Replacing human body parts that are primarily made of cartilage, such as joints, the trachea and the nose, is helped by the fact that cartilage does not require a blood supply to survive. Building organs that rely on blood is trickier - though University of Pennsylvania scientists have been making advances in this area.
In a study published last year in the journal Nature Materials, the scientists showed that 3-D printed templates of filament networks can be used to rapidly create vasculature and improve the function of engineered living tissues.
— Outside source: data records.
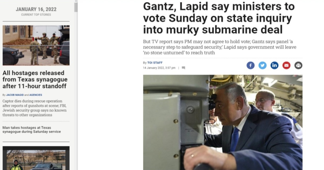The width and height of the screenshot is (324, 170).
Task: Click the January 16, 2022 date header
Action: coord(36,9)
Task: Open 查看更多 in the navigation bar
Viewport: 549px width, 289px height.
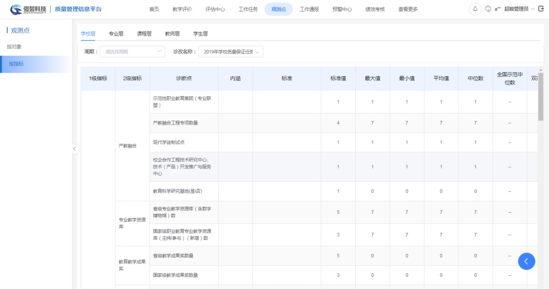Action: pos(408,9)
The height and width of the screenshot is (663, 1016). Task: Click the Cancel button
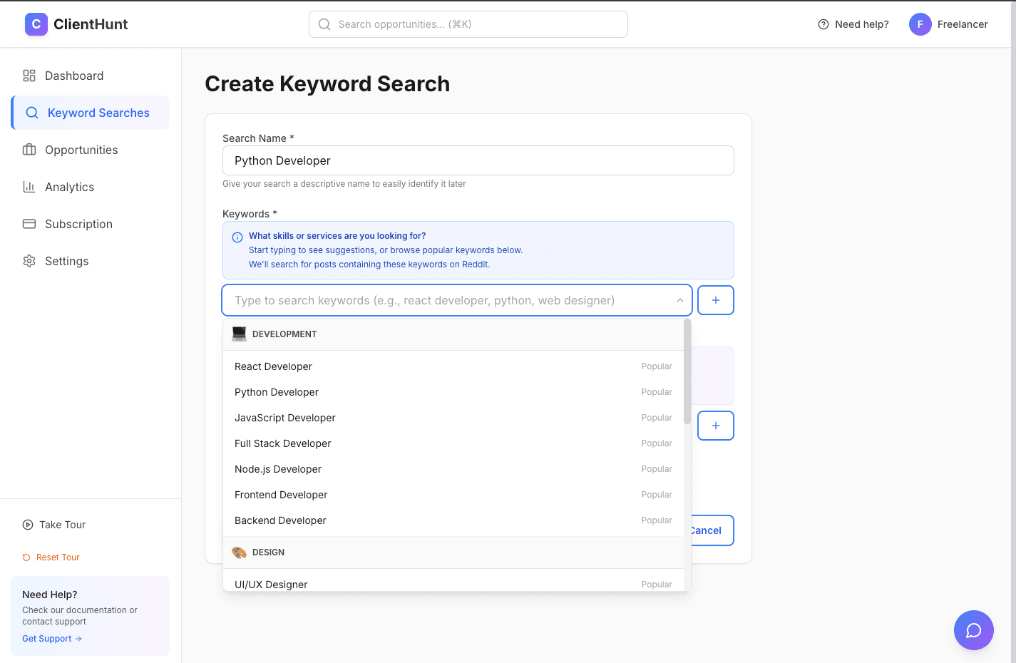click(x=705, y=530)
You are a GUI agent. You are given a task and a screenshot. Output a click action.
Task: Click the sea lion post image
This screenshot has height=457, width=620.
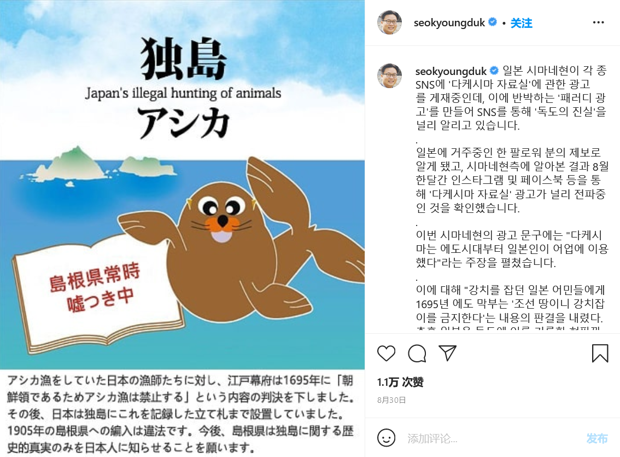click(182, 228)
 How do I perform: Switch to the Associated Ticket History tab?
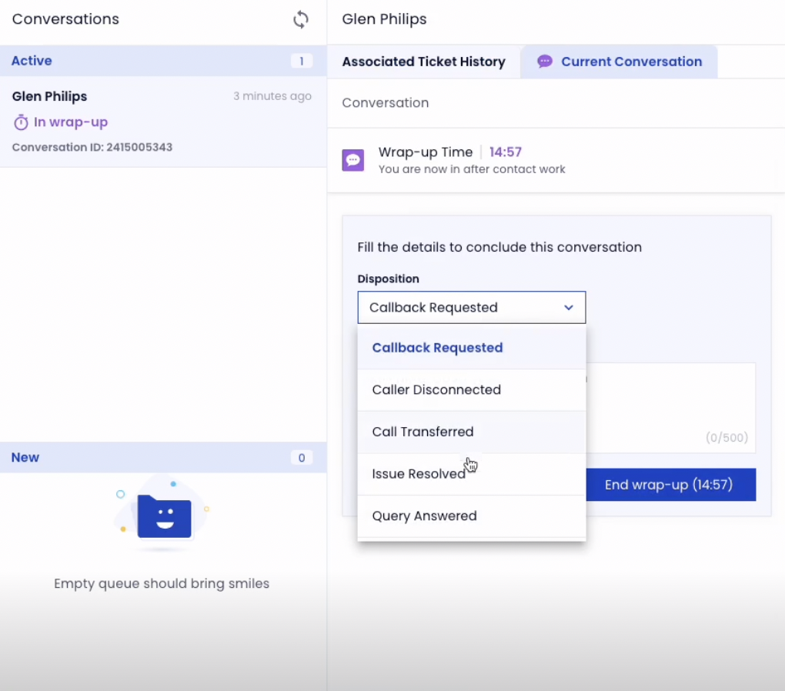point(423,61)
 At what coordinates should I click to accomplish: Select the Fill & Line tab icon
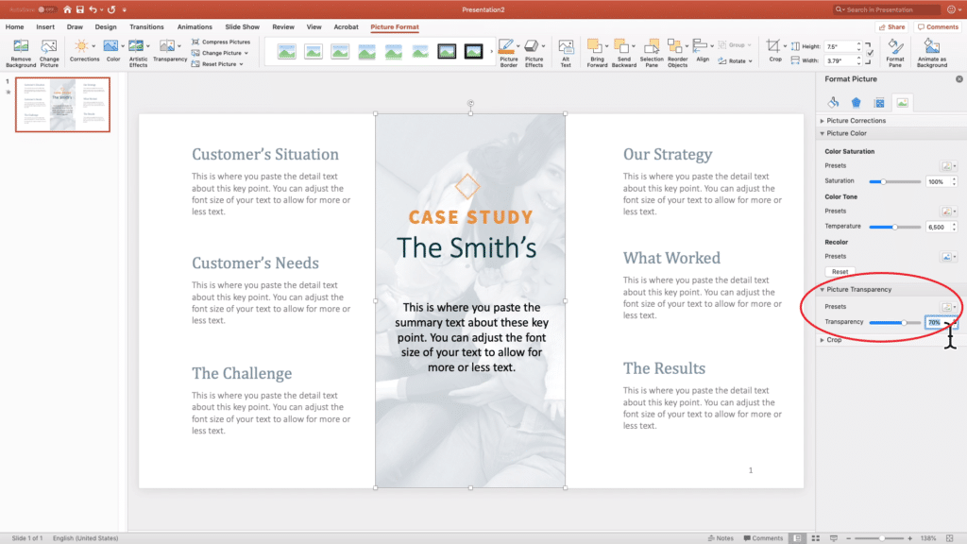point(834,102)
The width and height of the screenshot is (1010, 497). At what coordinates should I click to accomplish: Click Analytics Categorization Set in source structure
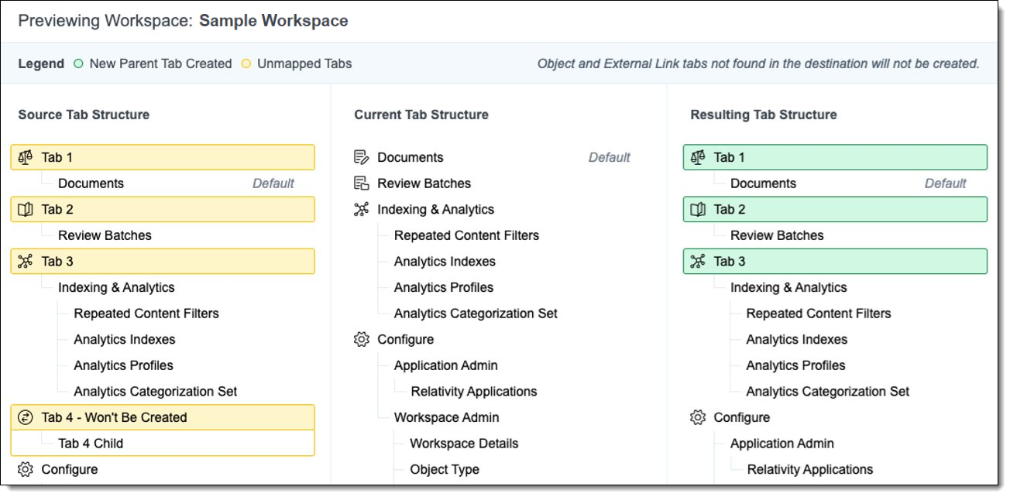(x=155, y=392)
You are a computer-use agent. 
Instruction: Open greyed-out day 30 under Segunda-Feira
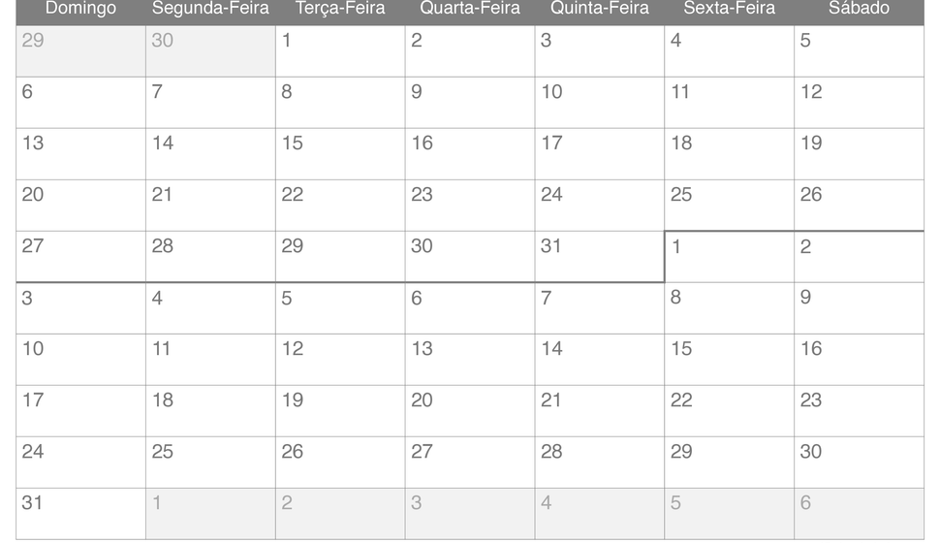click(210, 51)
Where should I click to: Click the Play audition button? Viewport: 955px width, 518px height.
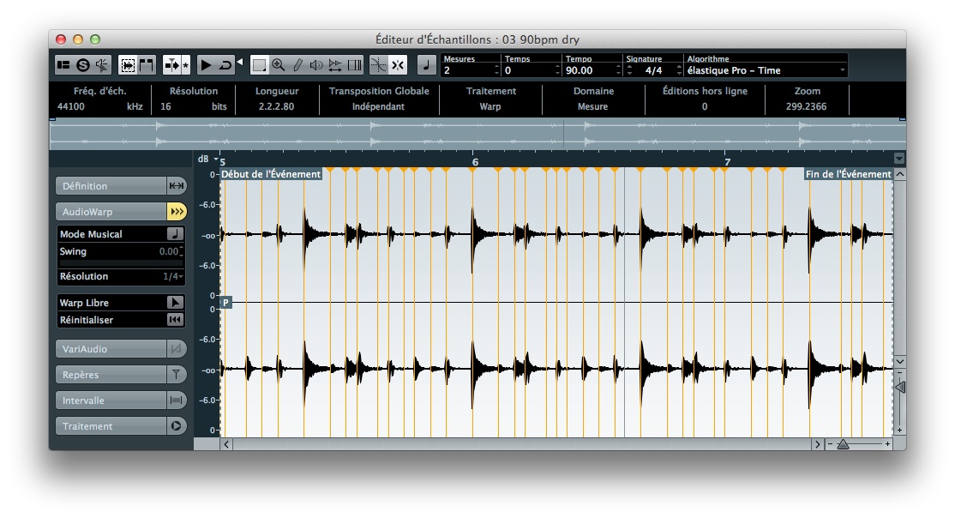[x=206, y=64]
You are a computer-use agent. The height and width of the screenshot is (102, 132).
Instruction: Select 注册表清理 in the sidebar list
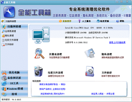point(9,31)
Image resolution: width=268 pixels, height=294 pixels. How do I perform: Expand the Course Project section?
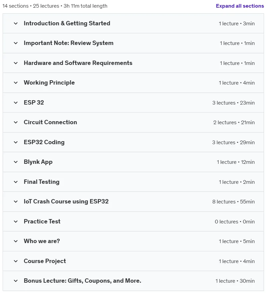tap(133, 261)
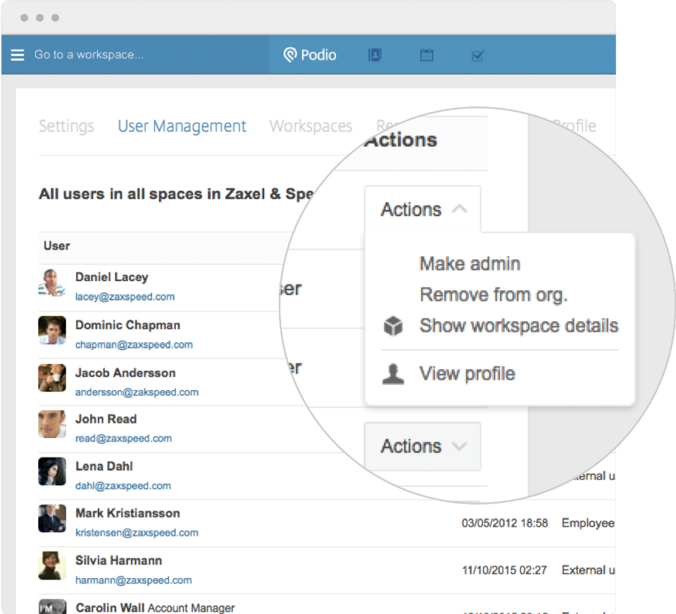Image resolution: width=676 pixels, height=614 pixels.
Task: Open the contacts icon in header
Action: [375, 55]
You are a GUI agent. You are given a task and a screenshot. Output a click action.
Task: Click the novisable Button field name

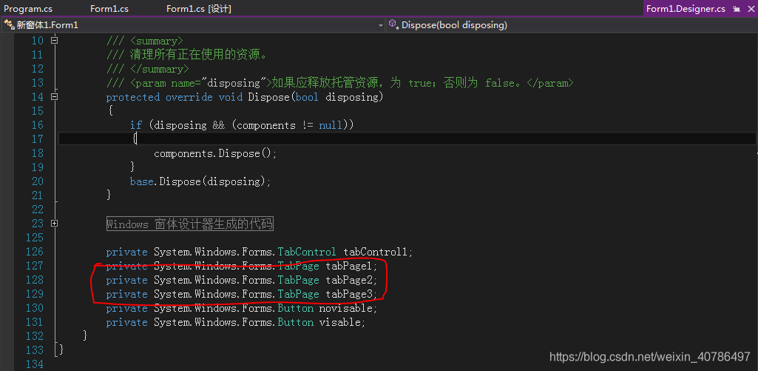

Without a vascular system, which delivers nutrients while removing waste products, living cells on the inside of a 3-D body part cannot survive.
Building a vascular network is tricky because the layer-by-layer fabrication of 3-D printing creates structural seams between the layers, which could burst when fluid is pumped through them at high pressure - as in the body's blood vessels.
The researchers designed 3-D filament networks in the shape of a vascular system that sat inside a mould. The mould and the vascular template were removed once cells were added to form a solid gel tissue around the filaments.
To find the optimal material, the team tested different formulations using a simple material: sugar. Sugars are mechanically strong, so the printed 3-D network could be sufficiently rigid to support its own weight. In addition, the template could be easily dissolved and flow out of the gel construct, leaving a vascular architecture spread throughout the bioengineered tissue.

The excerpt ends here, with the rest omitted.